The robust design of De Rokade promotes the concept of the home as an anchor for personal freedom. According to panel member Judith Torrington, a specialist housing researcher at the University of Sheffield, the generous internal layouts “make all the right basic moves”, such as the L-shaped plan, which allows you to look back at your own home, and to have windows facing in two directions. Despite sometimes utilitarian details, and the arguably willful exterior, the building strikes a balance between flexibility and identity, encouraging residents to treat each apartment as a three-dimensional canvas on which to portray their own character.

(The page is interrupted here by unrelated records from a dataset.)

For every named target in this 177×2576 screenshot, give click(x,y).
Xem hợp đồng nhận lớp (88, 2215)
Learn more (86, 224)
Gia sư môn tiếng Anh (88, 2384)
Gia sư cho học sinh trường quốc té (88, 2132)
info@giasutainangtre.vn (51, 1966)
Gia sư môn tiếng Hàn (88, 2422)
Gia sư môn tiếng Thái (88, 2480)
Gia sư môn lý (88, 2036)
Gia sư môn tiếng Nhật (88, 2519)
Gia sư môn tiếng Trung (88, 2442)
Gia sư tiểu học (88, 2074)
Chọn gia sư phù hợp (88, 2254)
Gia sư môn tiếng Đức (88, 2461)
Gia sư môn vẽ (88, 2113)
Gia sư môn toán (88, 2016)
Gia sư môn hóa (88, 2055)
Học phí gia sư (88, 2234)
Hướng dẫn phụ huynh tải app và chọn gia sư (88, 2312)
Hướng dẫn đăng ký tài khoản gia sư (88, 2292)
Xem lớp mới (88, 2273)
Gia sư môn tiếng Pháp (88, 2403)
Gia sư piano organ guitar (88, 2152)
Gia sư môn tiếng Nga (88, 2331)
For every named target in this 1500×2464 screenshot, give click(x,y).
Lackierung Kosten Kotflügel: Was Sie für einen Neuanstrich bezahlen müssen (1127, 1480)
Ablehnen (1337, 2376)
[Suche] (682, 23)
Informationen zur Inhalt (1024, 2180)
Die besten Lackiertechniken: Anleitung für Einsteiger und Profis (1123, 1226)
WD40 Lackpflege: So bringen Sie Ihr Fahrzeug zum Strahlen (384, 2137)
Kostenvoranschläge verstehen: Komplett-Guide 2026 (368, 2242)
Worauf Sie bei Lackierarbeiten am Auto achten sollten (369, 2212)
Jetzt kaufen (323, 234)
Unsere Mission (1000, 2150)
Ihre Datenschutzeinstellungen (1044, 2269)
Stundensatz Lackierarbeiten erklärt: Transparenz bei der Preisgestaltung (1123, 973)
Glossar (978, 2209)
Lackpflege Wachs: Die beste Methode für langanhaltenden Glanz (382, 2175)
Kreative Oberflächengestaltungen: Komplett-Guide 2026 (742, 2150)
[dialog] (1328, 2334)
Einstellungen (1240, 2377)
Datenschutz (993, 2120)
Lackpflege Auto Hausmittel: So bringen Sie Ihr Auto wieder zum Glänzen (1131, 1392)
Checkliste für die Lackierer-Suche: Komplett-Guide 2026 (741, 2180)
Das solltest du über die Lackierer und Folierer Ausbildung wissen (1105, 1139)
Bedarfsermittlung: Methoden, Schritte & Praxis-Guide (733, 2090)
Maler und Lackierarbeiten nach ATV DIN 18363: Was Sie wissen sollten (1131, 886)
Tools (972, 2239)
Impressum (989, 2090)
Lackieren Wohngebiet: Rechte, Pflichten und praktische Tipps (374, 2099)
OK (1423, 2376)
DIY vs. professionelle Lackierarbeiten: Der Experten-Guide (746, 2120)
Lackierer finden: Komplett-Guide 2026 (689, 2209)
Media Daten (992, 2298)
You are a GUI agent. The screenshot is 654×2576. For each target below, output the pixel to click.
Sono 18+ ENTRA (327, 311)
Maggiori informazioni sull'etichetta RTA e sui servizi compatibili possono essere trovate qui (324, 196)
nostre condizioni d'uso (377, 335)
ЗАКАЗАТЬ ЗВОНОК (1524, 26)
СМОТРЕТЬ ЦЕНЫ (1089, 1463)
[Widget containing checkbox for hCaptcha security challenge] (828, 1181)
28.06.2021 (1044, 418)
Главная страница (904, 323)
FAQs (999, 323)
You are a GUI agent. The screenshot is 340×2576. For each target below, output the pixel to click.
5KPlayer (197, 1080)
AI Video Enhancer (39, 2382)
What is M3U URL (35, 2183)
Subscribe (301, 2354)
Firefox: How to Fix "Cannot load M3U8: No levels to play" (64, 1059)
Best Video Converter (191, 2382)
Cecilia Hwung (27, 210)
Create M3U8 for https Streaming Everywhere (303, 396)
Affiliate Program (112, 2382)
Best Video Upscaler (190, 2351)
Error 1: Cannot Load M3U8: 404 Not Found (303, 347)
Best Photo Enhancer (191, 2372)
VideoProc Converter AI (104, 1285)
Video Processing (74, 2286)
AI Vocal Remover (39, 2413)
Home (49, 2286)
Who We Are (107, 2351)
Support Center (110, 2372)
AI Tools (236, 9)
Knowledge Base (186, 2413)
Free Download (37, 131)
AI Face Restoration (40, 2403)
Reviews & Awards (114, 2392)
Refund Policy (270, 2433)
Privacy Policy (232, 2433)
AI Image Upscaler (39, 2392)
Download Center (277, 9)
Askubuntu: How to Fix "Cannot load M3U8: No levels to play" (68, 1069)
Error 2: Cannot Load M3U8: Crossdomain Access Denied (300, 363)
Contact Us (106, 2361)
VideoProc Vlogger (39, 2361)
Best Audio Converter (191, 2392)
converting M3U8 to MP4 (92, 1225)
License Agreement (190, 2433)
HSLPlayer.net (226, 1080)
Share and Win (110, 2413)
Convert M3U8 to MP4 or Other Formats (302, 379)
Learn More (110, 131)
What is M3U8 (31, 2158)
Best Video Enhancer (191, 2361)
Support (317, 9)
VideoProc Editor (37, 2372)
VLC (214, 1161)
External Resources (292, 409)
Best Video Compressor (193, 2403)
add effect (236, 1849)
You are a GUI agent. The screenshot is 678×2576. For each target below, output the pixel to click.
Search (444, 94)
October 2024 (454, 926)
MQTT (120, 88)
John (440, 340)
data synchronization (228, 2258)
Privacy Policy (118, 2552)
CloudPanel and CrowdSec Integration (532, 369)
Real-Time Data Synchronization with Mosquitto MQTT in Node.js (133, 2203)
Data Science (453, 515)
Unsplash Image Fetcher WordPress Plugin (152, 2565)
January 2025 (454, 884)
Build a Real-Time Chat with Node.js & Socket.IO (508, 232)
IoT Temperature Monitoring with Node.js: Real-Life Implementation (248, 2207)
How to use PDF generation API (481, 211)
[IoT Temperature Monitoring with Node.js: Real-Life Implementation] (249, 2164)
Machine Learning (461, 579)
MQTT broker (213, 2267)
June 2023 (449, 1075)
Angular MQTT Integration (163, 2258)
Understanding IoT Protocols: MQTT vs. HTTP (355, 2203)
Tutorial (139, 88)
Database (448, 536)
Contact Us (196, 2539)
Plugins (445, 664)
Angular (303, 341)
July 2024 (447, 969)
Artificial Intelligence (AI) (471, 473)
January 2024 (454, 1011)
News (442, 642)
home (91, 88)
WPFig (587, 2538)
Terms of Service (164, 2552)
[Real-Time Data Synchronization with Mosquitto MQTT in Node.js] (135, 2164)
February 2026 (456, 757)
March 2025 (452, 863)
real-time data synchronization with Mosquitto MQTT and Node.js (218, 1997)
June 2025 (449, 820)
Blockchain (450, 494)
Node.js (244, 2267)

This balance, between strong identity and opportunities for appropriation, between institutional structure and spatial flexibility, is a factor in the success of both the De Rokade block and the Maartenshof hub. It contributes to the civilising influence of the scheme. The architecture, encountered by its residents and the community as a place, imparts a level of joyful dignity and candid respect appropriate to our endeavours as we grow older.

Matthew Barac is a senior architect at Pollard Thomas Edwards architects.